One way to explain that internal deletion of the CDEI binding site results in only a mild loss of CEN function would be that Cbf1p is still at the centromere and can carry out its function without binding to CDEI. In order to test this hypothesis, we investigated the in vivo interaction of CgCbf1p with the CEN DNA in the presence or absence of CDEI, employing a ChIP assay (1). A new strain, CgTS3, that expressed an HA-tagged version of CgCbf1 (CgCbf1-HA) was created (Fig. 7A). CgCEN in this strain was then replaced with CEN in which the CDEI site was deleted and which carried the CgTRP1 gene inserted 100 bp upstream of CDEI in the centromere to allow for selection (CgTS7). As mentioned above, the loss rate of plasmids carrying this centromere mutation was increased 15-fold over that of the wild type. As a control, CgCEN was also replaced with a wild-type CEN bearing a CgTRP1 insertion at the same position (CgTS5). Both strains grew normally in rich medium (YPD). After the growth of both strains to an OD of 1, the cells were treated with formaldehyde to cross-link cellular structures and then lysed and sonicated to shear the chromatin. Subsequently, HA-specific antiserum was used to immunoprecipitate chromatin containing tagged Cbf1p. After reversing the cross-links, coimmunoprecipitation of CEN DNA was probed by PCR using the primers CgΔ270 and CgCEN2. The CEN DNA was found to be present in the CgCbf1-HA immunoprecipitate but not in the mock-treated control of chromatin from strain CgTS5 (Fig. 7B).
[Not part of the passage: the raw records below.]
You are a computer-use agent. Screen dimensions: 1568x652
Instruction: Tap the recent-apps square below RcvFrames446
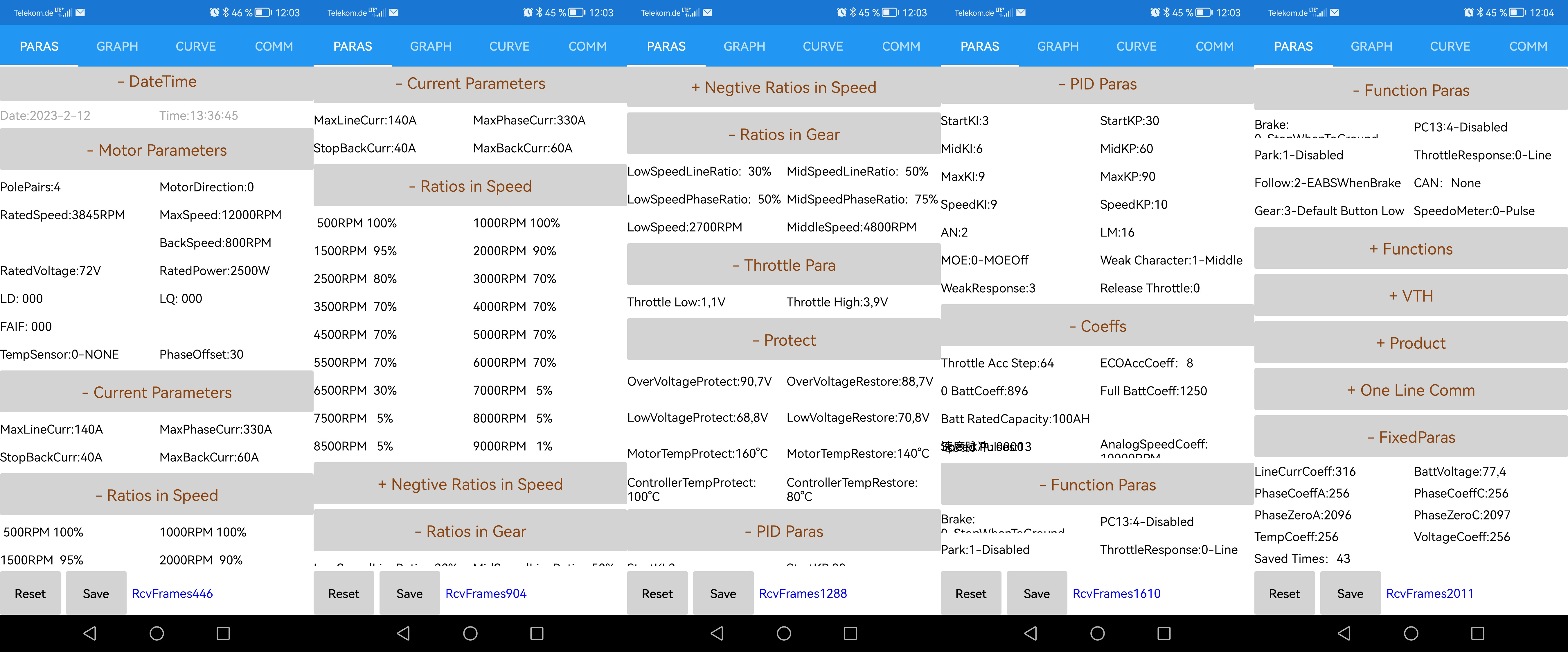(x=223, y=634)
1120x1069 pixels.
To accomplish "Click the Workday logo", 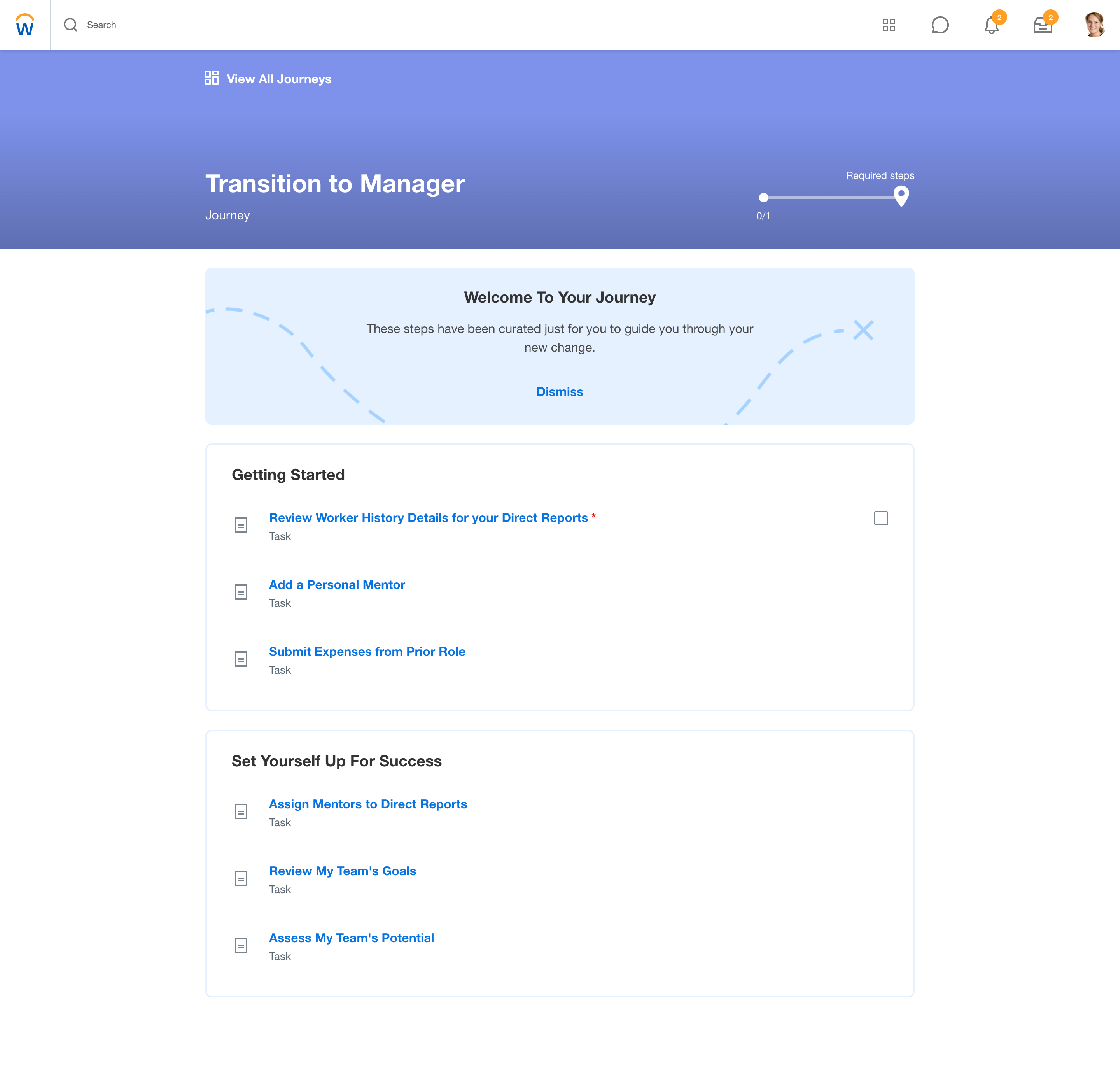I will pyautogui.click(x=25, y=25).
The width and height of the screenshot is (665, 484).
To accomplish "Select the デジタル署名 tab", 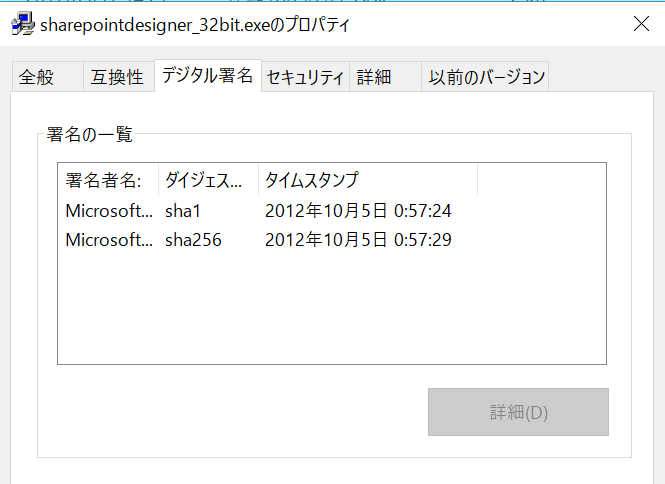I will click(207, 76).
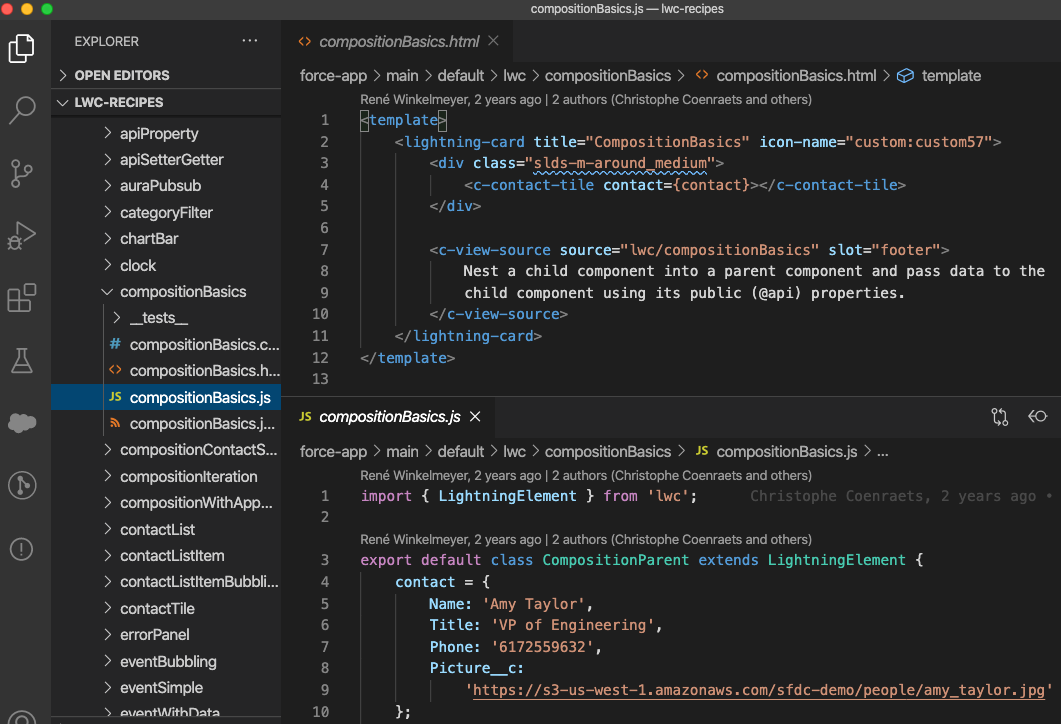Open Explorer more actions ellipsis menu
The image size is (1061, 724).
[x=250, y=41]
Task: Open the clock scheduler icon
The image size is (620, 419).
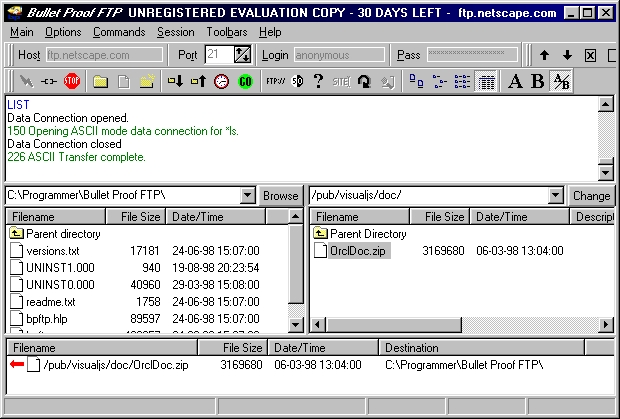Action: pos(221,81)

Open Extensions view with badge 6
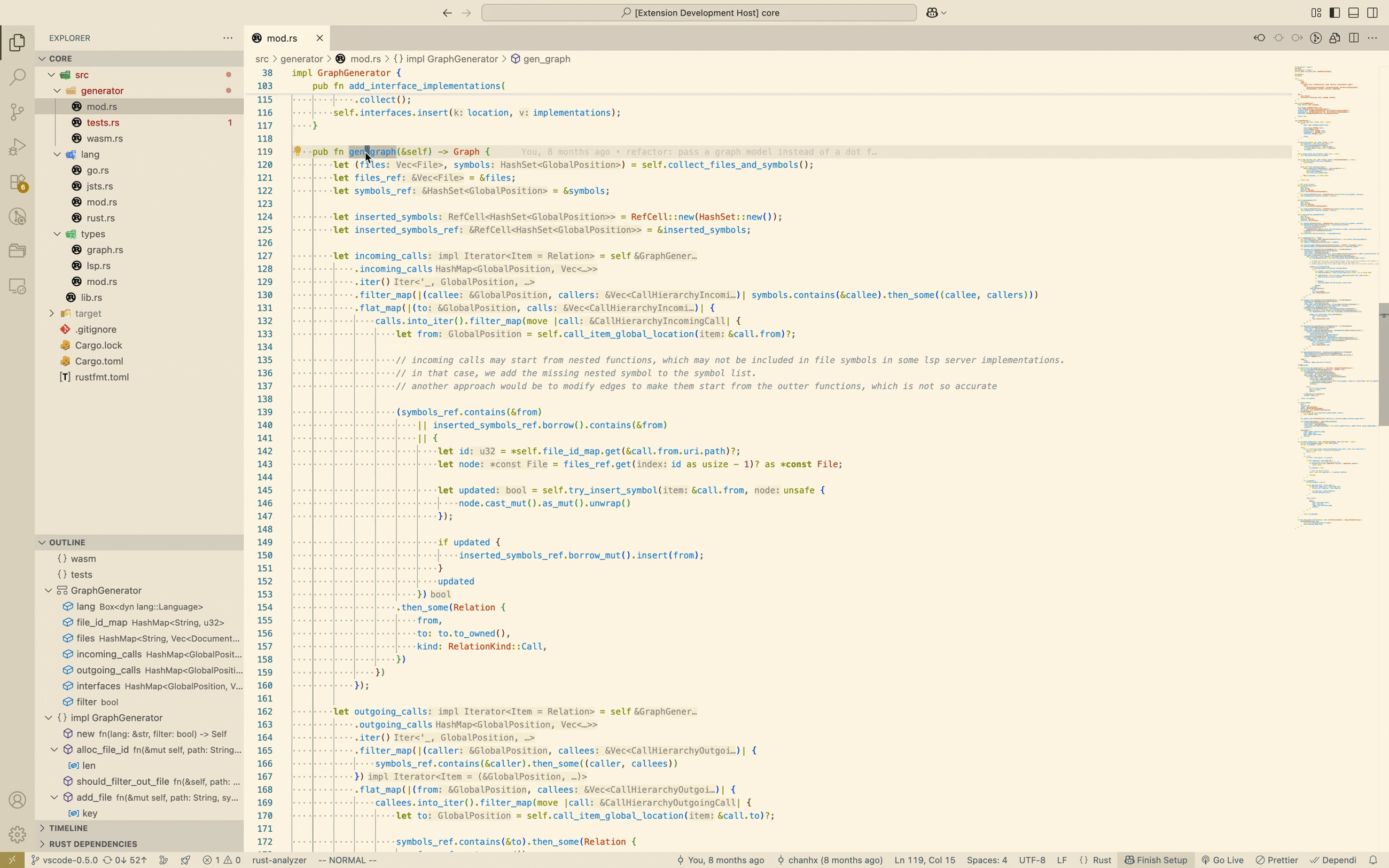click(x=17, y=183)
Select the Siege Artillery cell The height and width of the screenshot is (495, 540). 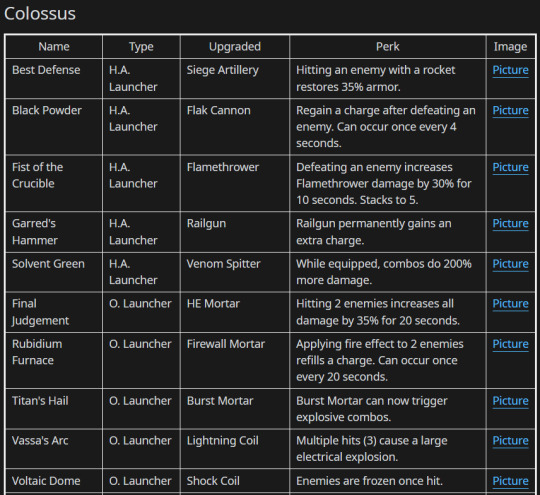coord(235,79)
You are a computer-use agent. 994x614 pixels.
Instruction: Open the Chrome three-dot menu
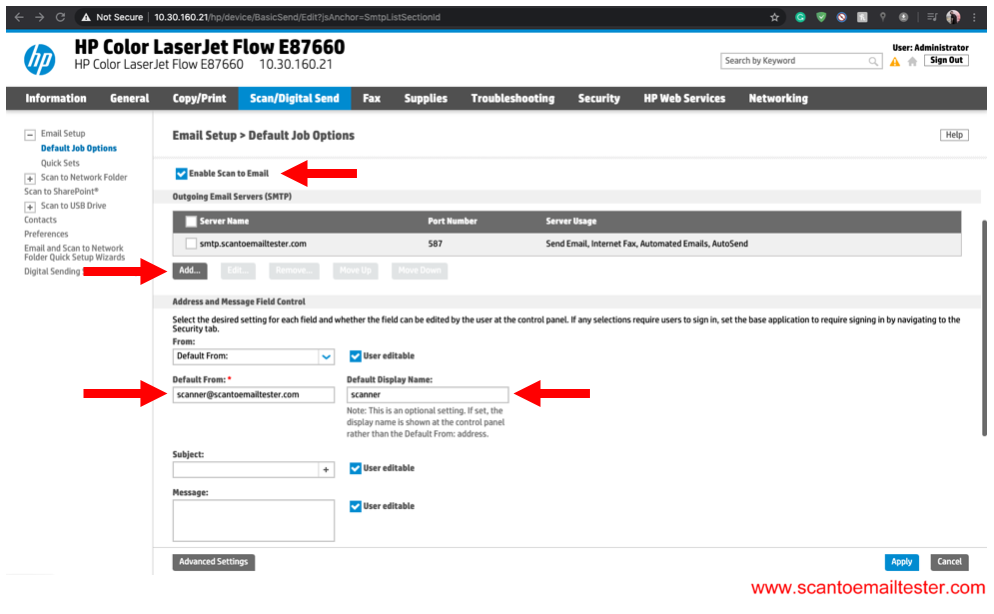point(974,17)
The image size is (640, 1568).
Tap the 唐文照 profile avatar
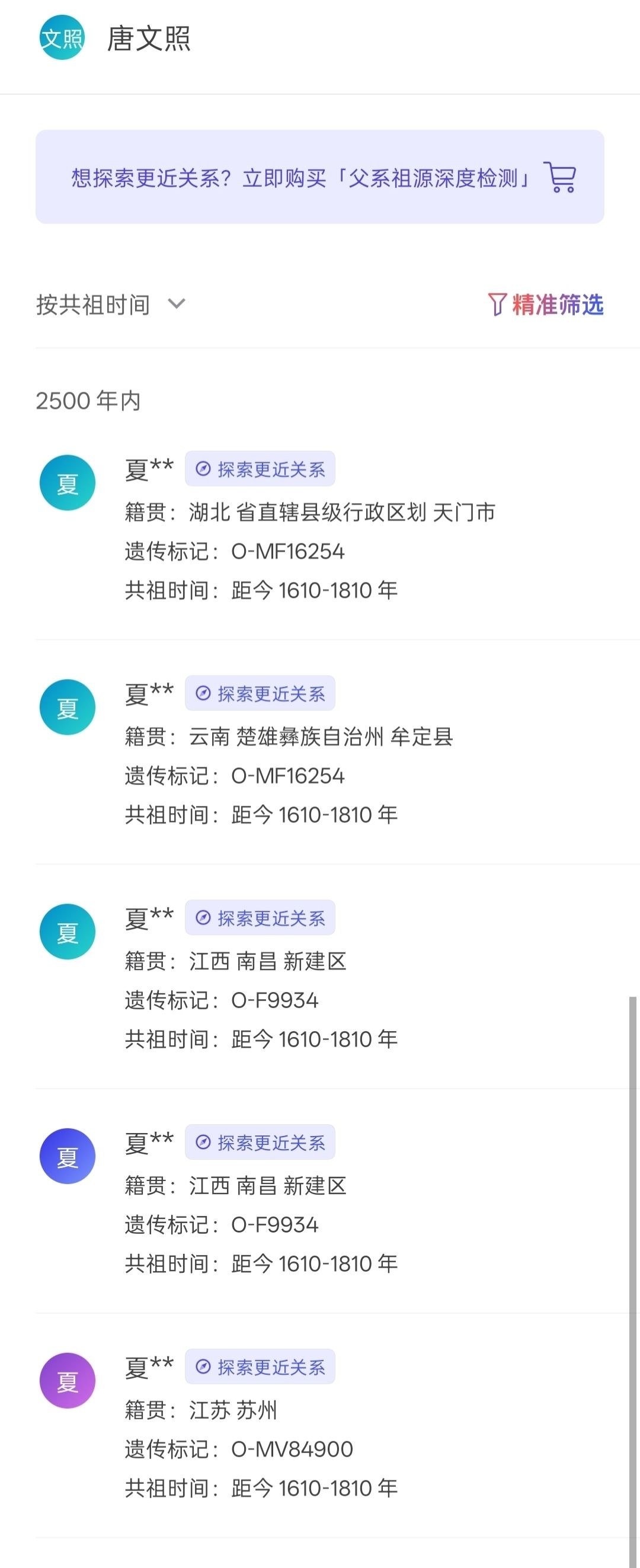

To test for the specificity of the CEN DNA coprecipitation, two additional PCRs were carried out with primers against the C. glabrata actin gene (CgACT) and CgHIS3. Neither of these sequences was found in the CgCbf1-HA immunoprecipitate. In chromatin from strain CgTS7 carrying a centromere with a deleted CDEI site, HA-Cbf1p was not detected (Fig. 7B). These results demonstrate that CgCbf1p specifically associates with the centromere in vivo as long as an intact CDEI binding site is present. However, because of the relative insensitivity of ChIP analysis, the failure to detect CEN chromatin-bound CgCbf1p in the absence of a CDEI binding site does not conclusively demonstrate that CgCbf1p is absent in the ΔID mutant CEN chromatin.

FIG. 7.

FIG. 7

CgCbf1p binds in vivo at the centromere. (A) An HA-tagged version of CgCBF1 was created by employing a PCR-based strategy (see Materials and Methods for details). (B) Coimmunoprecipitation (ChIP) of CEN DNA and CgCbf1-HA. Formaldehyde-cross-linked chromatin (15 min of fixation) prepared from CgCbf1p-HA epitope-tagged strains CgTS5 (wild type) and CgTS7 (ΔI) was immunoprecipitated with anti-HA antibody or mock treated (no antibody [AB]). Experimental reaction mixtures were prepared in duplicate. Total input material (1 μl of chromatin solution) and coimmunoprecipitated DNA (2 μl of chromatin solution) were analyzed by PCR using primers specific to CgCEN (180 bp) and two noncentromeric loci, CgACT1 (308 bp) and CgHIS3 (224 bp) (see Table 2 for primers). Aliquots of the PCRs were loaded on 2% agarose gels and analyzed. α, anti.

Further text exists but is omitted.